=== Section Start ===

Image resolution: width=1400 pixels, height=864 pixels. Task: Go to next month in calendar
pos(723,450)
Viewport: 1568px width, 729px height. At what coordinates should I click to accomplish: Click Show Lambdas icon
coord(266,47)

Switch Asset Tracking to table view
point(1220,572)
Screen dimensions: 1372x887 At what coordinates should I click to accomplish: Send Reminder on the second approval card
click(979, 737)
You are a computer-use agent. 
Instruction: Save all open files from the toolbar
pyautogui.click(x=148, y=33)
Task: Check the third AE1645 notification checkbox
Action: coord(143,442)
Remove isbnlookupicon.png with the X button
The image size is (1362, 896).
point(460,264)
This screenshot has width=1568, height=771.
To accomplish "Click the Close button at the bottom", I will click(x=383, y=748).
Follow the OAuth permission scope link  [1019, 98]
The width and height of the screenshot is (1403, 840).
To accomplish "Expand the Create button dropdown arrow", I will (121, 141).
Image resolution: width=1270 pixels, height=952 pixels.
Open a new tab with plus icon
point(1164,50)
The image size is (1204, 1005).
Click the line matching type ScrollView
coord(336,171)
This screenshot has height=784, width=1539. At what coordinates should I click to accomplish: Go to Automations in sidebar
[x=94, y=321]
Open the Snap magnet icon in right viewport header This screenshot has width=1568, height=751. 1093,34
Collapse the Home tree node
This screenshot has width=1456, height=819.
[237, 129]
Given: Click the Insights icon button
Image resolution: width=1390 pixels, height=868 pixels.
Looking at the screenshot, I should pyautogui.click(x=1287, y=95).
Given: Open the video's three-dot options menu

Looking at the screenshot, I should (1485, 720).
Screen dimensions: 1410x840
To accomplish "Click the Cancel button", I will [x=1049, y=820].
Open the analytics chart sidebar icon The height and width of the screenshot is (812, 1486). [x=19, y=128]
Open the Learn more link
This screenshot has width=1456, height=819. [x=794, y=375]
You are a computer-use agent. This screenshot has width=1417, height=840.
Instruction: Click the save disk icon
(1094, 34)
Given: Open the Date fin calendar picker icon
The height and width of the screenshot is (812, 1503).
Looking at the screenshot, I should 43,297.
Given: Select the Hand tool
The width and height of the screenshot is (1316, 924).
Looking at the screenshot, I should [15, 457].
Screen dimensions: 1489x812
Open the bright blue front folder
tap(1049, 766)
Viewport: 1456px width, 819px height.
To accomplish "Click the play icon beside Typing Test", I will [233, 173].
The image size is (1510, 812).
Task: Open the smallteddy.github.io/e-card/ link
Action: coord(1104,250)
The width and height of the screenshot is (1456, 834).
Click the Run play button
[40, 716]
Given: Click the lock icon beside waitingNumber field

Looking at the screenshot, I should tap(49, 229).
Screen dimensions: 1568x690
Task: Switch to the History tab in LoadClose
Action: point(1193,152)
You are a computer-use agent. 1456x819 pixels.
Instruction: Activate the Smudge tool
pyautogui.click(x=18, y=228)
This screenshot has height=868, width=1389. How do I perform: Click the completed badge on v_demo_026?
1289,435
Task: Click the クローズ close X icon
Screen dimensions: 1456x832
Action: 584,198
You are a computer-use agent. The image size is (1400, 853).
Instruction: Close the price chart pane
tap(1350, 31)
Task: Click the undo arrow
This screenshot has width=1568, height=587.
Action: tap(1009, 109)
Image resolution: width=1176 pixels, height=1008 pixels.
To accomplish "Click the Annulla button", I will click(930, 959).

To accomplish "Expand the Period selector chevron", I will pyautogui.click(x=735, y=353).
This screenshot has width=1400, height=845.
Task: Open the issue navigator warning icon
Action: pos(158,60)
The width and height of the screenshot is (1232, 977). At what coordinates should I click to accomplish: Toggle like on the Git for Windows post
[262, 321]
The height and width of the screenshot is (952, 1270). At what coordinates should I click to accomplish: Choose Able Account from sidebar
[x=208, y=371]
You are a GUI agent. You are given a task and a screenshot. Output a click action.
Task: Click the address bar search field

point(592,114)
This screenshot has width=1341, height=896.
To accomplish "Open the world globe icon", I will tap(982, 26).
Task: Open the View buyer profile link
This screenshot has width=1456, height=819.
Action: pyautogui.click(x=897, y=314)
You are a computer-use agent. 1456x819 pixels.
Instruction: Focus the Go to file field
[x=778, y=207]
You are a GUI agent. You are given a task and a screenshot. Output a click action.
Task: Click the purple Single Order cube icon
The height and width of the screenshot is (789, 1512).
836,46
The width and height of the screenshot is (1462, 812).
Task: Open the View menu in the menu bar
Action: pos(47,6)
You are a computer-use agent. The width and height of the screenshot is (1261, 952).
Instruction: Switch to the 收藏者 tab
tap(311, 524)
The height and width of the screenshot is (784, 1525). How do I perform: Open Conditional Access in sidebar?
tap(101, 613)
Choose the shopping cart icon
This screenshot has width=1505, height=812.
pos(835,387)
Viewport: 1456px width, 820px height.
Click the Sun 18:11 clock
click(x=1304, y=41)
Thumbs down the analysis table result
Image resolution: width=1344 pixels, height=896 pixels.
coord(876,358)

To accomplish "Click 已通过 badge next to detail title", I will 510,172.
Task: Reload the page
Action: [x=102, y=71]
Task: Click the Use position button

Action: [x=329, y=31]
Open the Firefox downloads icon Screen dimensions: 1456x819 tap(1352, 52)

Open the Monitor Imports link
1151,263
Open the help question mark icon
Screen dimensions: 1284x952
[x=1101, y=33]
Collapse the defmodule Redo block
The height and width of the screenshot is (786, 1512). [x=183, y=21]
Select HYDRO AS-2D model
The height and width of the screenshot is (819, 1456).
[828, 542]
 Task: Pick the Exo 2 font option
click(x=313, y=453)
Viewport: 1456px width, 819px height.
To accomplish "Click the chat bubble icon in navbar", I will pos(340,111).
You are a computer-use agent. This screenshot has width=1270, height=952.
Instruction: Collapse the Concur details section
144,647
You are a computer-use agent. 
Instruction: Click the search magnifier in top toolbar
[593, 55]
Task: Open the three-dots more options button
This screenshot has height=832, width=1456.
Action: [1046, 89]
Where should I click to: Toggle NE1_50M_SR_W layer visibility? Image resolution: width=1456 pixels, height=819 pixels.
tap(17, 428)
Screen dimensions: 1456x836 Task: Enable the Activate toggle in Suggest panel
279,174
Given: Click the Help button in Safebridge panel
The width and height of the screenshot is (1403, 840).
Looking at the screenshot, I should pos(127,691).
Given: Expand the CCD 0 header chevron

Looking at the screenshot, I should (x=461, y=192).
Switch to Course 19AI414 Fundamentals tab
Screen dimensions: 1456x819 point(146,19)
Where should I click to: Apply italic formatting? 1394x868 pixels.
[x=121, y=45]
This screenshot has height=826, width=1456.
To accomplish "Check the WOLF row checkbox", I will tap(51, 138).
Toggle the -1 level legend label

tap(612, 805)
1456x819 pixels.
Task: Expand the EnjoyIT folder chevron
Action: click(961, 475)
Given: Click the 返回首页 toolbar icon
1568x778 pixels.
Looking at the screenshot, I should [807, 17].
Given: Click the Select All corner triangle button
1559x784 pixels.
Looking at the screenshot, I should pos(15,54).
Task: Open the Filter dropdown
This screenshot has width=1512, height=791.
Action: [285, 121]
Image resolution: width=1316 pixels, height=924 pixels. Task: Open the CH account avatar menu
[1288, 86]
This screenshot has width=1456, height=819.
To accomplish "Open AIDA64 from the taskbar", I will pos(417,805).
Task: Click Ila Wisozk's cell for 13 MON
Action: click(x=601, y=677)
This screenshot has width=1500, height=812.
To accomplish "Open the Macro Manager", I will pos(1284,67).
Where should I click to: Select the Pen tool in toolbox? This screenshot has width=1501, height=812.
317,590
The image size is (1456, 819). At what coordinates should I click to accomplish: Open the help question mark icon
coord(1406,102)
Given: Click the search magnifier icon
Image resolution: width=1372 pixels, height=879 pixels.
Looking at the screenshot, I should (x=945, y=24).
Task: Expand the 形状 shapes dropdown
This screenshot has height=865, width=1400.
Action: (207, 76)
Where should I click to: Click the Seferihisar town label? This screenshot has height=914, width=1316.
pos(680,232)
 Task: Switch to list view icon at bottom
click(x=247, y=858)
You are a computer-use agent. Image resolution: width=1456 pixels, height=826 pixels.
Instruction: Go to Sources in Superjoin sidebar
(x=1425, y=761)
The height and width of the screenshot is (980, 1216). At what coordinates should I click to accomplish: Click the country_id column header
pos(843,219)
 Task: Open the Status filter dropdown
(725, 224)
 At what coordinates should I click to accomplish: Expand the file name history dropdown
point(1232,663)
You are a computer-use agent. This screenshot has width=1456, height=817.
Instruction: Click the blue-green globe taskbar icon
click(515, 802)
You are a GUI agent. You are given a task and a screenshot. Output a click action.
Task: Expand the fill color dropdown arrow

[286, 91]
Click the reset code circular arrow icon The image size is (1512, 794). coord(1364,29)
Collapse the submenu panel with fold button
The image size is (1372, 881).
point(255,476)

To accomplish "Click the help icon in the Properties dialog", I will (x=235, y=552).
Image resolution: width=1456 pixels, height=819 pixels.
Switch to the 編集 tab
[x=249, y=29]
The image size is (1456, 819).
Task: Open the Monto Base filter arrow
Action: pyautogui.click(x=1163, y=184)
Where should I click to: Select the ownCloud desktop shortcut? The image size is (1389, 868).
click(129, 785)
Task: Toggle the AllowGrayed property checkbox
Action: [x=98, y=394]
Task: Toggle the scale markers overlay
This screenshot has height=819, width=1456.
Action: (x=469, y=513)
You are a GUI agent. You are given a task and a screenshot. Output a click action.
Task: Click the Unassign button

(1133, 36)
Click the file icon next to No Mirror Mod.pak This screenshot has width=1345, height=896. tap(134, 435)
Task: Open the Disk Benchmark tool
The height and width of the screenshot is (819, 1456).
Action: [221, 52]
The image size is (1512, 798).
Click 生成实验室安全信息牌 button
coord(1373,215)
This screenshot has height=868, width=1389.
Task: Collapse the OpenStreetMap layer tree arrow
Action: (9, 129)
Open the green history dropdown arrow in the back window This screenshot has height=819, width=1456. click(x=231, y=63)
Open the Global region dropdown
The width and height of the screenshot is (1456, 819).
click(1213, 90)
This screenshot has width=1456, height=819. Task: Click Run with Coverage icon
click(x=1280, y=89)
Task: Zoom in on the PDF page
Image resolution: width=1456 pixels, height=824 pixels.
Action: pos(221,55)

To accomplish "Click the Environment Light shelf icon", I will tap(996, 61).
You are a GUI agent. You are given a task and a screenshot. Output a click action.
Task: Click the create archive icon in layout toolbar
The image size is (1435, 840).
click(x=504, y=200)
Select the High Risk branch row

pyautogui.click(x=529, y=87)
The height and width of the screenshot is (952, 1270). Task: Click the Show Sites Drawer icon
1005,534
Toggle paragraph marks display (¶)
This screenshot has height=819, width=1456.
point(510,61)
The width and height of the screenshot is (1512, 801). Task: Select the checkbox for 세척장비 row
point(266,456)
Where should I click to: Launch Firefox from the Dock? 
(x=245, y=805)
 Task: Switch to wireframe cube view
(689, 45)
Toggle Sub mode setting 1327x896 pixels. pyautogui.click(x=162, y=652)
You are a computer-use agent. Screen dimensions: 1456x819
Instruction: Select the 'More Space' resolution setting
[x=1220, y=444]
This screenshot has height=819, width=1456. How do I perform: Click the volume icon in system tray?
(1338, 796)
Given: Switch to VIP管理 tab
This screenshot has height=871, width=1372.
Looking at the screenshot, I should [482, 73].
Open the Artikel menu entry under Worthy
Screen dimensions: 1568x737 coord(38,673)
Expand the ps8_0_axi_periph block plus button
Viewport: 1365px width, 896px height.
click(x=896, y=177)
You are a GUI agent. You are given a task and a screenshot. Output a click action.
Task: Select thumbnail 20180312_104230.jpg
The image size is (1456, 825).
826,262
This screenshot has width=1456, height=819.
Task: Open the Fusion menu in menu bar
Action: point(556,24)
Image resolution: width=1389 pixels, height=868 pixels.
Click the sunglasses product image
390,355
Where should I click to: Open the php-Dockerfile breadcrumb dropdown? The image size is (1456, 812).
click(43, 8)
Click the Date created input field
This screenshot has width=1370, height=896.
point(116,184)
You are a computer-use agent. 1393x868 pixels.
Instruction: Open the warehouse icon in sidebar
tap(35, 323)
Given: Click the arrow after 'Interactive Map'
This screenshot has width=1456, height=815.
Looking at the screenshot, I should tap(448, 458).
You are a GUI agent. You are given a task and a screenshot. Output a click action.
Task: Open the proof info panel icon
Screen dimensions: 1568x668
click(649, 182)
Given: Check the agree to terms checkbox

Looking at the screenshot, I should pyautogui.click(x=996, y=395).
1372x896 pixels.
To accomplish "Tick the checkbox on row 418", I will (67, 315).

=== Section End ===

--- Required action ---
Filter the data, keeping only the lines that contain "computer".

--- Exercise solution ---
You are a computer-use agent. 
You are a computer-use agent. This screenshot has width=1417, height=840.
You are a computer-use agent. 1456x819 pixels.
You are a computer-use agent. The image size is (1400, 853).
You are a computer-use agent. 1456x819 pixels.
You are a computer-use agent. The width and height of the screenshot is (1261, 952).
You are a computer-use agent. This screenshot has width=1270, height=952.
You are a computer-use agent. 
You are a computer-use agent. Image resolution: width=1456 pixels, height=826 pixels.
You are a computer-use agent. This screenshot has width=1456, height=817.
You are a computer-use agent. Screen dimensions: 1456x819
You are a computer-use agent. 1393x868 pixels.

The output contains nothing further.